▶ **QUÉ SE PIDE**:
Presenta las siguientes líneas como una lista numerada y omite las líneas en blanco.

Entradas de datos:
----

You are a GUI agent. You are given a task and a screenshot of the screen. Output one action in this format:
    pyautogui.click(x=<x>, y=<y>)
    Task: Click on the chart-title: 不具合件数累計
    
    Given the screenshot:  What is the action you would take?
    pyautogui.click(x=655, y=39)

----

▶ **RESULTADO**:
1. You are a GUI agent. You are given a task and a screenshot of the screen. Output one action in this format:
2.     pyautogui.click(x=<x>, y=<y>)
3.     Task: Click on the chart-title: 不具合件数累計
4.     Given the screenshot:  What is the action you would take?
5.     pyautogui.click(x=655, y=39)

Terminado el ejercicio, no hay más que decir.